It was raining buckets when Jeremy Bowers and Nicholas Diakopoulos met at Big Bear Cafe in Washington D.C. for lunch to discuss a potential partnership between The Washington Post and Northwestern University. Initially, Diakopoulos, a professor at Northwestern and the director of its Computational Journalism Lab, had reached out in hopes of getting a tour of The Post‘s newsroom during his time in D.C., but when he revealed that he did not have a project lined up yet for his upcoming sabbatical, the two began to plan.
“We went and had lunch, and over an hour and a half, we napkin-sketched out what it would look like for Nick to spend a sabbatical at The Post,” Bowers, an Engineering Director at The Post, says. “The thing that we came up with was this computational journalism lab that was [focused on] politics, because we knew there was going to be a ton of work in that space in preparation for the election.”
What they cooked up was a four-month project to make complex election data more accessible and useful to reporters, to begin in September 2019 with a deadline of December 2019 — when Diakopoulos would need to return to Illinois to teach.
Helping Reporters Spot Shifts in the Electorate
At the start of the project, Diakopoulos set up a temporary workspace at The Post, along with engineering intern Madison Dong, data scientist Lenny Bronner, and Bowers.
“After doing a bunch of interviews in the newsroom, [Diakopoulos] figured out that reporters wanted more information about…where voters had newly registered, and all these intricacies of the electorate,” Bowers explains. “But they also are really turned off by charts, maps, and things like that.
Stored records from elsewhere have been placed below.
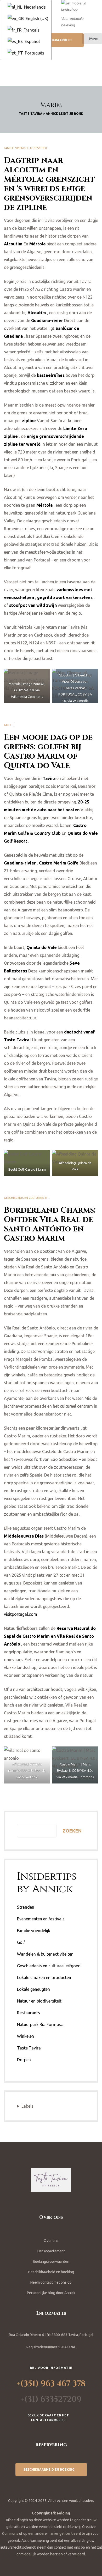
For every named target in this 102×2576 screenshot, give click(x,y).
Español (32, 41)
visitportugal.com (20, 1614)
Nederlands (34, 7)
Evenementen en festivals (41, 1918)
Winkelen (25, 2036)
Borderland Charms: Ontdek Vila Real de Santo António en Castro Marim (50, 1224)
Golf (8, 725)
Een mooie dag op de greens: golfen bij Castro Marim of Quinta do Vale (48, 751)
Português (34, 53)
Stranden (25, 1907)
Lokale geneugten (33, 1989)
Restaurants (28, 2012)
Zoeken (72, 1830)
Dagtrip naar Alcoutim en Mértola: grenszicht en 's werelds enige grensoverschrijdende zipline (49, 184)
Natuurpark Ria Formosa (40, 2024)
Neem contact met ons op (51, 2282)
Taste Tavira (29, 2048)
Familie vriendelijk (18, 148)
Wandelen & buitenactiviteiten (45, 1954)
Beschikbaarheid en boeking (51, 2272)
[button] (58, 40)
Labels (27, 2106)
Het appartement (51, 2251)
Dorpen (24, 2059)
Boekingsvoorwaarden (51, 2261)
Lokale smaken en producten (44, 1977)
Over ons (51, 2241)
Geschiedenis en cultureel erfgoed (31, 1197)
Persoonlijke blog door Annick (51, 2293)
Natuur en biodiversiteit (39, 2001)
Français (30, 30)
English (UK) (36, 18)
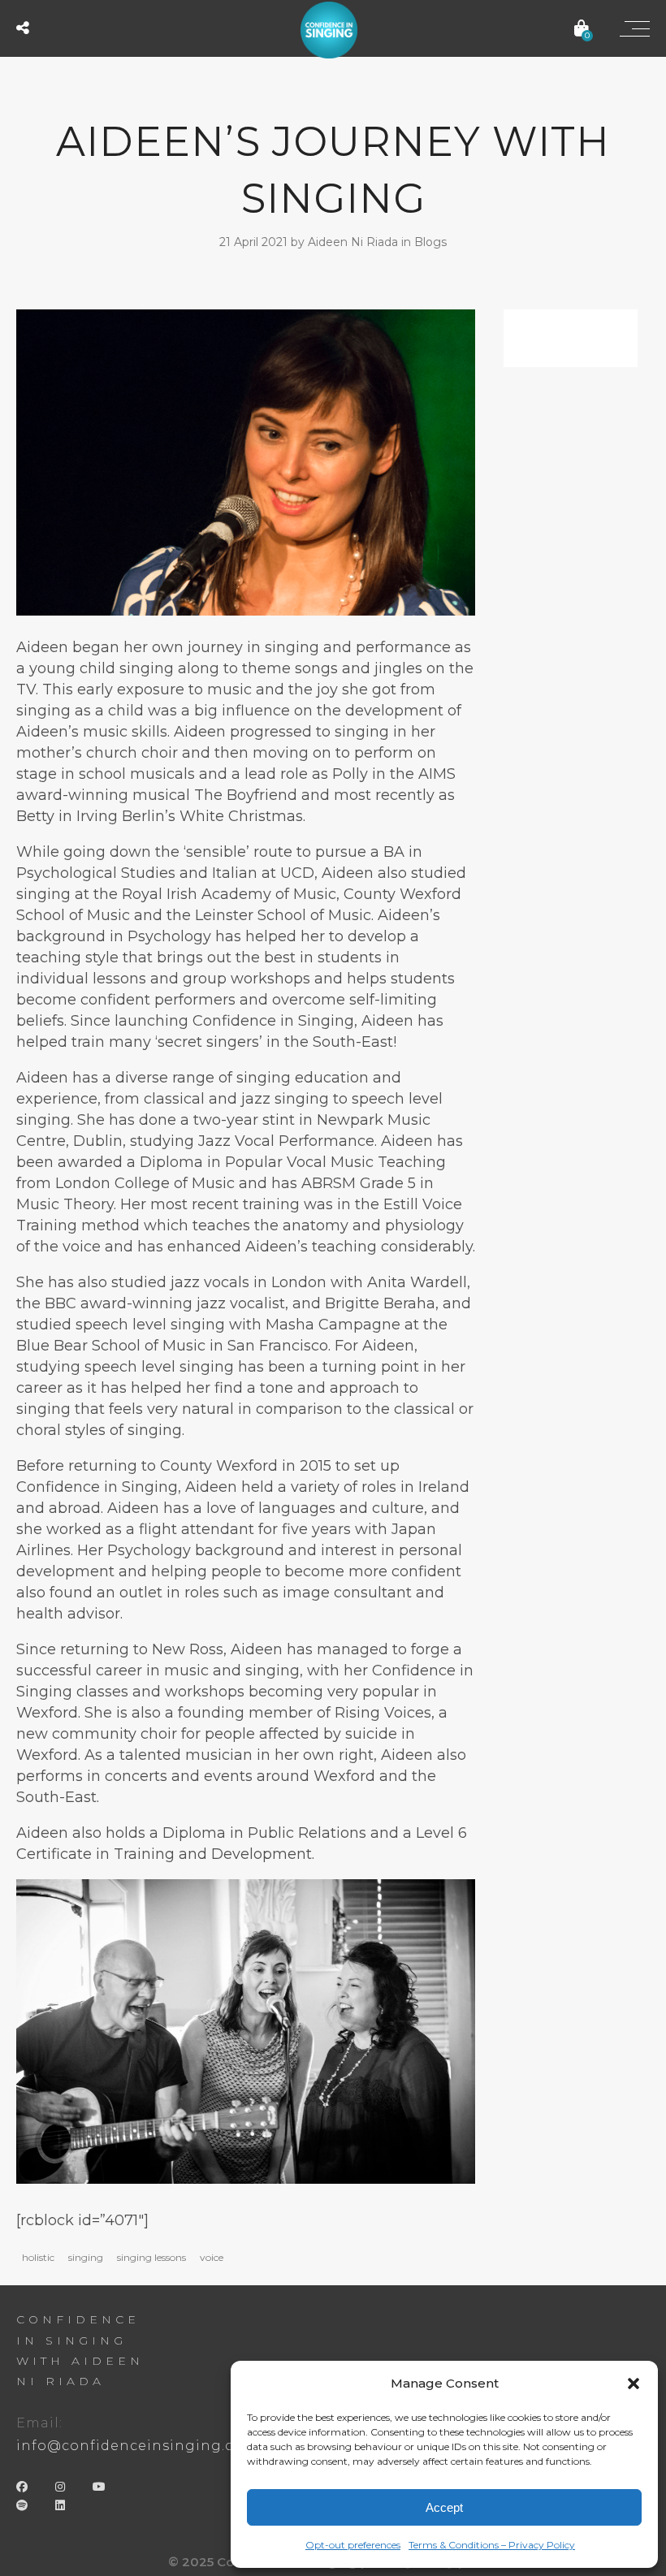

They’re pretty complex, and they take time to sit and read. … [Diakopoulos] figured out that what reporters really wanted was a bite-sized snippet of text that summarized something for them into two or three sentences.
This need was filled by the Lead Locator — a tool Diakopoulos, Bowers, and their team built using a national voter file, which Bowers describes as “a gigantic spreadsheet that has a single row for every voter in America, and then 600 columns [of] demographic information [per row].”
Every 30 days, the Lead Locator takes in new data from every county in the US, tracking changes in voter registration. Then, using “lightweight machine learning” and natural-language generation software written in Python, the program produces short blurbs on what it has determined to be the most interesting counties. For example, Bowers says, it may create a blurb that says: “This county has seen a 35 percent increase in Hispanic voter registration over the last 30 days. This is higher than the state as a whole, and much higher than the national average.”
Not only are these data-driven sentences fact-checked, and usable in a story, but they also influence where reporters decide to interview residents — ultimately leading to new kinds of coverage in counties that may have otherwise been ignored.
Taking on a Project with a Reasonable Scope
What’s important about this tool isn’t its technological complexity, Bowers says, but the fact that the scope of the project was perfect for The Post and Diakopoulos to handle in just a few months.
“Technically speaking, any graduate student could build something that is much more sophisticated,” he says. “It’s just sophisticated enough that we never would have built it by ourselves. And it’s just interesting enough as an academic challenge that it appeals to [Diakopoulos]. … It was also something that we could build without it going wildly wrong. If you build some big piece of machine learning…you can take months, or even years, to really refine it into something that’s useful. We had four months.”
Using Data to Create an Accurate Election Map
At the same time that Diakopoulos and his team were creating the Lead Locator, Bowers was also in the final months of testing election mapping software that had been in the works since November 2019. Called the Expected Votes Model, this tool helped visualize which way states were expected to fall in on an election night — using both votes that have already been counted, along with ones that had yet to be.
“There’s this problem in elections,” Bowers explains. “The [votes] that come in early-on might be more Democratic or more Republican than all the rest of the votes that are like outstanding. So, you can get this false narrative where it looks like a candidate has pulled ahead.”
In the 2020 Presidential Election, the phenomenon that he is referring to was called “the Red Mirage” — the appearance that incumbent President Donald Trump was winning the election, due to the fact that in-person votes (which leaned Republican) were counted before mail-in ballots (which heavily favored Democrat Joe Biden).
The Expected Votes Model tool combats this problem by visualizing how many of the uncounted votes are expected to be either Republican or Democratic based on voter history data, similar to that of the Lead Locator. So, instead of just coloring a state red or blue on the site’s virtual election map on November 3, The Post went a step further. Below the election map, there were a few bars. One showed Trump’s total counted votes, and his expected outstanding votes based on the tool’s analysis of voter history data. The other showed the same information for Biden.
In hotly-contested states like Pennsylvania, these bars illustrating the level of uncertainty actually made calling the state easier. While people well-versed in politics may be able to hypothesize that mail-in Democratic votes would outweigh the in-person count, it wasn’t necessarily clear to all readers.
“Donald Trump had a very small number of possible outcomes — a really narrow window of how many votes he was expected to get in Pennsylvania. Biden’s [margin of uncounted votes] was much wider,” Bowers says. The Expected Votes Model, he continues, “doesn’t just help us confirm or deny our suspicions… It also puts this really quantifiable number on them, and it shows us a range of outcomes and says, ‘Hey, this is what that range of outcomes looks like.'”
Bowers’s team ran this software behind the scenes for every election in the United States between November 2019 and November 2020. So by election night this year, it had been tested dozens of times and was proven to be an accurate way to call states and predict elections. On November 3, the team finally pulled back the curtain and published the tool online — and “it totally worked,” Bowers says. The tool continues to be live for elections, including this month’s highly-anticipated Georgia Senate runoff election, and The Post‘s engineering team has even made the public by sharing open-source code.
“This is the equivalent of our moonshot,” he says of the election model’s success. “It’s like landing people right smack dab in the middle of the crater.”